- Opening Delimiter -
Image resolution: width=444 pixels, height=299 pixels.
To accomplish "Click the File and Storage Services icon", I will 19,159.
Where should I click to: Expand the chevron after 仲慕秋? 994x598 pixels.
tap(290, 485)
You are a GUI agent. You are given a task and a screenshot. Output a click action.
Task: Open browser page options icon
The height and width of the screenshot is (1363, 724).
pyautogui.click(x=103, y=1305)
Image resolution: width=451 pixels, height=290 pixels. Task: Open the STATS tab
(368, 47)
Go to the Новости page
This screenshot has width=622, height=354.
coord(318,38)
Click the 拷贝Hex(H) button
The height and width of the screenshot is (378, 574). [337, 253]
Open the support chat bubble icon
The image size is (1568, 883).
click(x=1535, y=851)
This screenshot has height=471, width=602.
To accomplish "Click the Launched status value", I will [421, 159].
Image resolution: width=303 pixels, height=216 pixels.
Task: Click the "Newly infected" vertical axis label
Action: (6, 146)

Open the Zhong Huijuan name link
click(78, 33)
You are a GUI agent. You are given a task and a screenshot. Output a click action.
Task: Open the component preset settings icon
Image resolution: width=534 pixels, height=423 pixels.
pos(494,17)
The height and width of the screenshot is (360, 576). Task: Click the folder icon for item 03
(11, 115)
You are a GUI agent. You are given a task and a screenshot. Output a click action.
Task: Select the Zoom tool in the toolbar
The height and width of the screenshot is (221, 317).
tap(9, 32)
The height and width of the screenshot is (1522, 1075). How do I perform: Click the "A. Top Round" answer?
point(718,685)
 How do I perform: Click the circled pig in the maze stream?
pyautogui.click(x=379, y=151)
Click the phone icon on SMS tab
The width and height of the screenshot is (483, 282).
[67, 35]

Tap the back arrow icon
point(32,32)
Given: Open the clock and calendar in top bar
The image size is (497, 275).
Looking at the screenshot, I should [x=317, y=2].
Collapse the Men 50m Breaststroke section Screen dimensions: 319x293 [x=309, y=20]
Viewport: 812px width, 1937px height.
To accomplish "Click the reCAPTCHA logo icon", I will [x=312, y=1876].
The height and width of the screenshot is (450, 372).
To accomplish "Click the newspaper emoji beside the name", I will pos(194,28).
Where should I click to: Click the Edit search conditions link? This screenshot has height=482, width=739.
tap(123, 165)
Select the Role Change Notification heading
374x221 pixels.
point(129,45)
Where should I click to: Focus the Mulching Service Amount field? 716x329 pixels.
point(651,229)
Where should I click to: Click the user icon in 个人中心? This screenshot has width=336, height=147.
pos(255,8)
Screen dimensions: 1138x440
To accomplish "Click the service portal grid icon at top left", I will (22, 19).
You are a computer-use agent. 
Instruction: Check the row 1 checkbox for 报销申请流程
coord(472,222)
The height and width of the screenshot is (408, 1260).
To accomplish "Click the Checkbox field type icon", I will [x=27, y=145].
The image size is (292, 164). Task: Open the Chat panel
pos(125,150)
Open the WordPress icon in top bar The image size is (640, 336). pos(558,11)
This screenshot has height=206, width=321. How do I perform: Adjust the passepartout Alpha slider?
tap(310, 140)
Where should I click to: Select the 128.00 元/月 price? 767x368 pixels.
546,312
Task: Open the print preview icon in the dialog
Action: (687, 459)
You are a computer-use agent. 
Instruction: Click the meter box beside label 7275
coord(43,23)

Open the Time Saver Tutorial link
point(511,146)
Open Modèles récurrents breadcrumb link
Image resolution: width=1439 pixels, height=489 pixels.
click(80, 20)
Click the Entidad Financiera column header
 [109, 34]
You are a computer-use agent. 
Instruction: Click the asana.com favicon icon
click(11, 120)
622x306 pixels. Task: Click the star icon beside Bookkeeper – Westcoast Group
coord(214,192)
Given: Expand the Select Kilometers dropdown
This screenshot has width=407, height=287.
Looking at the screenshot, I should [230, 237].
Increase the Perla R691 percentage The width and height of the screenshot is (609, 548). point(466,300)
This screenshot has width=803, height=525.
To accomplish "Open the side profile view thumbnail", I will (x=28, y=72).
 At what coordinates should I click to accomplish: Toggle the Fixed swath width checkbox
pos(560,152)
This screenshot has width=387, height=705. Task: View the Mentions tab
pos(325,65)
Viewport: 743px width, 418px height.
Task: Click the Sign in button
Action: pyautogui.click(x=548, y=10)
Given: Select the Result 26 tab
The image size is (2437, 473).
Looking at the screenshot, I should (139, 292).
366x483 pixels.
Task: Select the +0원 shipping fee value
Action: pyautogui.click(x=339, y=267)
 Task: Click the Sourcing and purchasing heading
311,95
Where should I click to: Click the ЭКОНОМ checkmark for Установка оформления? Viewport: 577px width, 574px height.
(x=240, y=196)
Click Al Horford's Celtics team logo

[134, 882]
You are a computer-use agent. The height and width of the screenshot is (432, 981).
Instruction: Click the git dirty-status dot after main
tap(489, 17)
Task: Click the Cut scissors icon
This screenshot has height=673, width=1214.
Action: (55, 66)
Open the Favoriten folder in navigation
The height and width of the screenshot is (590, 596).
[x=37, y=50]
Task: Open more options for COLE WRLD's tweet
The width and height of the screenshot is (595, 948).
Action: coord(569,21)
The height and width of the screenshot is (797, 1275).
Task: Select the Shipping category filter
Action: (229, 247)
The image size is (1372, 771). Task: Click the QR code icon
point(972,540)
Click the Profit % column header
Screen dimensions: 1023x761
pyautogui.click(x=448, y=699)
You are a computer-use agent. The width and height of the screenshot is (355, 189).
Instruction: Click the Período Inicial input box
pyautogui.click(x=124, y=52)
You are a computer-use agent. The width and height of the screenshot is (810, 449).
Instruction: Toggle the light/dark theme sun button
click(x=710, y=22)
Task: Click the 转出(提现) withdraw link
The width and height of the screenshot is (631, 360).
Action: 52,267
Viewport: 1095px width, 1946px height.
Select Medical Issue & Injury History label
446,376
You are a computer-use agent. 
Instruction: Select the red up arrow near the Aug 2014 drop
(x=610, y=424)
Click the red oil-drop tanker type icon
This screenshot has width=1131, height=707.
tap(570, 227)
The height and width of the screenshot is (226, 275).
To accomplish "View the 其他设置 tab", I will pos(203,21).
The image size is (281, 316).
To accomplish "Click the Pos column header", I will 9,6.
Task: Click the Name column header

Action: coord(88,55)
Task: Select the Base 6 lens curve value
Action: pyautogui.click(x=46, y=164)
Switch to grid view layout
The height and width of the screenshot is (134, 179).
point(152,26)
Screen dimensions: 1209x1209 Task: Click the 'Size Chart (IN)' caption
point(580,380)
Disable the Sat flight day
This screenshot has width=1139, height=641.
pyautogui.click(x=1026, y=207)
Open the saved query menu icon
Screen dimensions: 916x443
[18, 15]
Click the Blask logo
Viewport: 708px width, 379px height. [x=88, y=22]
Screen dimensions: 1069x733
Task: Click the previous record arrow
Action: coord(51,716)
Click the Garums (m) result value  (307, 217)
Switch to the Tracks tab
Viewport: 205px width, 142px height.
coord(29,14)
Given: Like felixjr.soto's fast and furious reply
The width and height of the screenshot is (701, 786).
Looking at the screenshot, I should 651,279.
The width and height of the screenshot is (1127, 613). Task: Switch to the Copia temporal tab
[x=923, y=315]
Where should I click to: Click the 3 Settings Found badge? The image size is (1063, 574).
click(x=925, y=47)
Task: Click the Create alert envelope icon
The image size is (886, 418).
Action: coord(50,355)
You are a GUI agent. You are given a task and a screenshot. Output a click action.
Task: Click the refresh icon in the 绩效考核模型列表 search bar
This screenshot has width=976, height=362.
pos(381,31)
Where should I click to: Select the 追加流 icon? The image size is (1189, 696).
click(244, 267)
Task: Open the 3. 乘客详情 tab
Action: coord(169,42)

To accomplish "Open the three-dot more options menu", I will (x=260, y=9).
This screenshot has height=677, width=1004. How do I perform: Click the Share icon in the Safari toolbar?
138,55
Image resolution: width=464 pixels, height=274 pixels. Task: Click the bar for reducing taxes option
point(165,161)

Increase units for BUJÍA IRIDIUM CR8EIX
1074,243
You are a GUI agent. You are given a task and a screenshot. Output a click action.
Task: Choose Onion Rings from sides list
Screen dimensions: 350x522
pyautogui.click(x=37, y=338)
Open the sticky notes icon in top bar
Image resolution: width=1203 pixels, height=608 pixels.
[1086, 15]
- Closing Delimiter -
▶ _Description of the task_
Note each line of the entries that has "grid" in it, and copy those lines.

▶ _Solution to the exercise_
To accomplish "Click the service portal grid icon at top left", I will (22, 19).
Switch to grid view layout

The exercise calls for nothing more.